> _Aim of the exercise_
Take each line of the material that includes "green" and copy it.

> _Records provided_
☆ ☆ ☆ ☆

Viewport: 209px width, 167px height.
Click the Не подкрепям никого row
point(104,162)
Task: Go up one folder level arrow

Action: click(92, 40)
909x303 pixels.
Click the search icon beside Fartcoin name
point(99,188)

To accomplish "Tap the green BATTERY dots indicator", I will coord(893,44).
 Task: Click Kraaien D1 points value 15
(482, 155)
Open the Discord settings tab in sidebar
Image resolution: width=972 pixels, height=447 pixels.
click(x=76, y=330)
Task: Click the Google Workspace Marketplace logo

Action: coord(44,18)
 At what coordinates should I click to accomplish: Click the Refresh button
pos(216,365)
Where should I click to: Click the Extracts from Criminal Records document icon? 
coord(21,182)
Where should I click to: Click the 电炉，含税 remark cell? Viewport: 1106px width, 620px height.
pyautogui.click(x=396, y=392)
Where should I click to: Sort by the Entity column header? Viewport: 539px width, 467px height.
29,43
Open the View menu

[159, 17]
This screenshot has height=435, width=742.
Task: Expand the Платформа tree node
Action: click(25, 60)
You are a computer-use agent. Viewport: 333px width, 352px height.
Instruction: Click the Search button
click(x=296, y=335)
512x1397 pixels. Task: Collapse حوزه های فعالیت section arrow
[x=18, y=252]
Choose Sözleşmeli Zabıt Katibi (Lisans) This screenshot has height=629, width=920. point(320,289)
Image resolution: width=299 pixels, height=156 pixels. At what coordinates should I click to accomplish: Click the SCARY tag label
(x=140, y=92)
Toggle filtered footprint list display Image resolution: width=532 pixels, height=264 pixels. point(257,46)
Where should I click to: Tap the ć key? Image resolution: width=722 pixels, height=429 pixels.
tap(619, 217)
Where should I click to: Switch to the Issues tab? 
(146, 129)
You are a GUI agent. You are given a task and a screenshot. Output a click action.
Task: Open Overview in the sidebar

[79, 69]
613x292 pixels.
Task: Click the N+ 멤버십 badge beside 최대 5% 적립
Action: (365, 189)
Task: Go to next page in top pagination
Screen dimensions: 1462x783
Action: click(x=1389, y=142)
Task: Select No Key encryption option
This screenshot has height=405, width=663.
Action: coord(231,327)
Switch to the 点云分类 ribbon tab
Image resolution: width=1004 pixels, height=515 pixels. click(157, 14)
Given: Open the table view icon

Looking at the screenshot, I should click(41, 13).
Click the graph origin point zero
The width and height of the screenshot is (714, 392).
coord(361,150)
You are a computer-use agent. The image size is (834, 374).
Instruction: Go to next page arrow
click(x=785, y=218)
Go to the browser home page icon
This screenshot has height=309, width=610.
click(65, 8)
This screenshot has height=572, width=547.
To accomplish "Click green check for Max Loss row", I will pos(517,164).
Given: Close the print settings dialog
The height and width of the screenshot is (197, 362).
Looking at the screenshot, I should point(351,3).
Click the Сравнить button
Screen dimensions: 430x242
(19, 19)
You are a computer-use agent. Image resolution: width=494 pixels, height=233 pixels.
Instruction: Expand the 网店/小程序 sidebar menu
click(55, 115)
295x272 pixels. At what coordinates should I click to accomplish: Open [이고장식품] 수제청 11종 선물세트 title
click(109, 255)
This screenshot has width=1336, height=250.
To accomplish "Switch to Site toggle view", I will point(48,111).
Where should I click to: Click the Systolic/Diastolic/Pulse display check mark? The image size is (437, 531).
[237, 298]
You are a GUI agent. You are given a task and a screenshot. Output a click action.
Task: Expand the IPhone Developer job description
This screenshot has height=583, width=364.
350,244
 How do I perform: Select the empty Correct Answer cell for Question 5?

☆ ☆ ☆ ☆

> _Response area_
To accomplish "Tap the green BATTERY dots indicator", I will coord(893,44).
To accomplish "Click green check for Max Loss row", I will pos(517,164).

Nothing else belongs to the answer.